Segundo o governante, um total de 74 pessoas ficaram feridas e 132 estão detidas por envolvimento em atos de agressão física e linchamento de "cidadãos inocentes", em 93 casos registados, relacionados com boatos que correm em todo o país, com maior incidência nas províncias de Cabo Delgado, Nampula e Niassa, no Norte de Moçambique, e na Zambézia, no centro, gerando pânico e desconfiança.

As superstições sobre o alegado atrofiamento, encolhimento e até desaparecimento de órgãos genitais, a partir de um toque, iniciaram-se em 18 de abril, na província de Cabo Delgado, e depois espalharam-se pelas restantes províncias, bem como nas redes sociais.

De acordo com informações e imagens que circulam nas redes sociais, já se vendem em Moçambique pulseiras elásticas, com um alfinete afixado, que supostamente travam o efeito da alegada magia.

Paulo Chachine pediu que a polícia aborte qualquer tentativa de desinformação que propicie a desordem pública, alertando para a urgência de se "desconstruir a narrativa" cuja finalidade, para o ministro, é de "retirar a população do trabalho produtivo, do trabalho que promove o desenvolvimento".

"Sejamos unidos, vigilantes e trabalhemos em conjunto para a erradicação deste mal. Denunciemos às autoridades toda e qualquer manifestação tendente a perturbar a ordem", acrescentou o ministro do Interior.
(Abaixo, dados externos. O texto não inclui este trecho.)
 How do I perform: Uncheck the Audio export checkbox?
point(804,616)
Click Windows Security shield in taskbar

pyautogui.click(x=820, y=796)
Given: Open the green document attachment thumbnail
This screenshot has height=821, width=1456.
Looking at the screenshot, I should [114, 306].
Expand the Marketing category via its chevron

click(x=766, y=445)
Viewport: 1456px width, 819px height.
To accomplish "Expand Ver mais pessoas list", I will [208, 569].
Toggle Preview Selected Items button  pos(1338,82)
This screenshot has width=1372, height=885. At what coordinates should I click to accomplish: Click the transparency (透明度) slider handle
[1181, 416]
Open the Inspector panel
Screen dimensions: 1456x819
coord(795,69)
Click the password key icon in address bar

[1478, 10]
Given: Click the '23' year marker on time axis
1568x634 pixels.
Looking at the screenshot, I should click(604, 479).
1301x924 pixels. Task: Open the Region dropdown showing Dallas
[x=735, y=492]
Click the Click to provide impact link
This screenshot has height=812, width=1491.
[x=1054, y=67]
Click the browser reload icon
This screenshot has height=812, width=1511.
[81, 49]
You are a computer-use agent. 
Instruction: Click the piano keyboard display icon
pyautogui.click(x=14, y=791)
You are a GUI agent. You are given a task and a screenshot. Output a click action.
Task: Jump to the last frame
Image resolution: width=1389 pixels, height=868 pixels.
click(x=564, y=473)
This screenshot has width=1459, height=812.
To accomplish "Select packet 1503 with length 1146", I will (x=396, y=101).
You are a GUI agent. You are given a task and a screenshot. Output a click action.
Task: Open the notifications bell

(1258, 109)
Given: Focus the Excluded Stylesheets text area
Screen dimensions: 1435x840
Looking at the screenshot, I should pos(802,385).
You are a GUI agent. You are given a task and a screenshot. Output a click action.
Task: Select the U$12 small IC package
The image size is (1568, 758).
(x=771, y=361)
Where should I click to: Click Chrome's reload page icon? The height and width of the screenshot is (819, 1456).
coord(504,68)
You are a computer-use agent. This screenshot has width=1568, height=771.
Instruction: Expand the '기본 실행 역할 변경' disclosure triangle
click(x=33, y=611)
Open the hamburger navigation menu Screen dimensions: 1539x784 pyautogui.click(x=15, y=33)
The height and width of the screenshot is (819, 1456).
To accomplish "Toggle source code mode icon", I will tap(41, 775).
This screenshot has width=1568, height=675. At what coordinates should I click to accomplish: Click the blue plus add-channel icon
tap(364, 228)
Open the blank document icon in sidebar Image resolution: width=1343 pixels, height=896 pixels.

A Frente de Libertação de Moçambique (Frelimo), partido no poder desde 1975, pediu o reforço de ações de sensibilização para desencorajar as superstições.

Na quarta-feira, o Movimento Democrático de Moçambique (MDM), quarta força parlamentar, criticou o Governo moçambicano pela falta de soluções face à violência causada pelas superstições, exigindo ações concretas para travar estes casos.